3. What is a “Construction Professional?”
Under CDARA, a construction professional means “an architect, contractor, subcontractor, developer, builder, builder vendor, engineer, or inspector performing or furnishing the design, supervision, inspection, construction, or observation of the construction of any improvement to real property.” Interestingly, if the property at issue is commercial property, “the term ‘construction professional’ shall also include any prior owner of the commercial property…at the time the work was performed. “Commercial Property” means property that is zoned to permit commercial, industrial, or office types of use.

4. What is the Statute of Limitations for Construction Defect claims?
The CDARA statute of limitations operates to bar claims when a period of time has passed after the claim has arisen or an injury has resulted. It is designed to prevent homeowners from delaying and not pursuing their claims after they learn that a construction defect exists. The statute of limitations requires all homeowners to bring construction defect claims against a construction professional within 2 years from the date the “claim for relief arises.” The statute further explains that a “claim for relief arises under this section at the time the claimant or claimant’s predecessor in interest discovers or in the exercise of reasonable diligence should have discovered the physical manifestations of a defect in the improvement which ultimately caused the injury.”
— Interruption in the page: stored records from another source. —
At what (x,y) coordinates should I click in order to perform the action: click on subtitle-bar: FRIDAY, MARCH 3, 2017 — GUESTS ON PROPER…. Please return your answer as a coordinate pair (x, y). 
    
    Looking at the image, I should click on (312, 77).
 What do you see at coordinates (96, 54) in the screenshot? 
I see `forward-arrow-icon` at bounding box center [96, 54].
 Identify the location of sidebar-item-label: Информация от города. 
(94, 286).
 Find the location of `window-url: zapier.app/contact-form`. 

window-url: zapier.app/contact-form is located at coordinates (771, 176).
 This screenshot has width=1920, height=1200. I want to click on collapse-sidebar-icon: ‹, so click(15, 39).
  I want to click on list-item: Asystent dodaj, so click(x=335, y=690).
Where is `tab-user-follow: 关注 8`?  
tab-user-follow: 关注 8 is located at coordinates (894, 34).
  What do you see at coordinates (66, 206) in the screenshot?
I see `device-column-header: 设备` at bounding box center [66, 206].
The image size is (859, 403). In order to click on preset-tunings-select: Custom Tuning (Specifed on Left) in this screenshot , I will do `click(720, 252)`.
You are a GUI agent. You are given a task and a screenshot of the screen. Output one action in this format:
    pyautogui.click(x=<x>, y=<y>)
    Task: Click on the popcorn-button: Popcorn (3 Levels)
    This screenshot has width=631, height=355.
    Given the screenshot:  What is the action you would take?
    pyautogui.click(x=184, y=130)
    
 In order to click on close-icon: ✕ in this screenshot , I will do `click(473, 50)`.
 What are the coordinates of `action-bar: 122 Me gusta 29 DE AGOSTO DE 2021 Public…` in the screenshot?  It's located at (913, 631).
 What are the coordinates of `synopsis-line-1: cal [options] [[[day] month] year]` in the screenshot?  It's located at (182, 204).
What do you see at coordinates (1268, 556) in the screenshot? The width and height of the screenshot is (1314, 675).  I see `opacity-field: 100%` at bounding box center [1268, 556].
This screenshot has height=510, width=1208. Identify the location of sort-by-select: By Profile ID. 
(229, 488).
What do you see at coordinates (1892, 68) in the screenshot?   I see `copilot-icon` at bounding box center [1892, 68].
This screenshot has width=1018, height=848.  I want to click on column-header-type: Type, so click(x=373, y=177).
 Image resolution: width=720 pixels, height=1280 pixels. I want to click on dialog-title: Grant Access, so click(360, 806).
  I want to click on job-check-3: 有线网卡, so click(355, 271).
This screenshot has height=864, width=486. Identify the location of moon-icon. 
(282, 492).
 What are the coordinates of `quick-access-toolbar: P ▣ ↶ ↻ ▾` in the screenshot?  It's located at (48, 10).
5. What is the Statute of Repose?
The statute of repose imposes an absolute bar on all construction defect claims after a set period of time, regardless of whether the claim has arisen or an injury has resulted. With limited exceptions, homeowners are given 6 years from the date of “substantial completion of the improvement to real property” to bring claims against a construction professional. If a homeowner discovers a defect in the 5th or 6th year, the statute of repose can be extended out for an additional 2 years, or 8 years total.

6. Assuming your claim is timely, what is the next step?
Sending a “CDARA Notice” to your contractor (or, if you’re the contractor, responding to the Notice). The Notice must be sent to the contractor no less than 75 days prior to filing suit (for residential properties) or, for commercial properties, no less than 90 days prior to filing suit. Upon receipt of the Notice by the contractor, the homeowner needs to be prepared to offer “reasonable access” to their property for an inspection by the contractor. This inspection needs to take place within 30 days of delivery of the Notice. Within 30 days’ following the inspection (or 45 days for commercial property), the construction professional may send or deliver: (1) an offer to settle the matter by payment of a sum certain; or (2) an offer to remedy the claimed defect. The homeowner then has 15 days to accept the offer, or it is deemed rejected by law. If no offer is made by the construction professional, or if any offer made is rejected, the homeowner may file suit for the defects claimed in the notice (unless any contract between the parties calls for pre-litigation mediation). If the construction professional fails to comply with its offer to settle or remedy, the homeowner may proceed to file suit for the defects claimed in the notice without further notice.

7. What happens if my claim is timely, but I fail to send my CDARA Notice?
Per statute, your case will be “stayed” (postponed) until homeowner has complied with all requirements.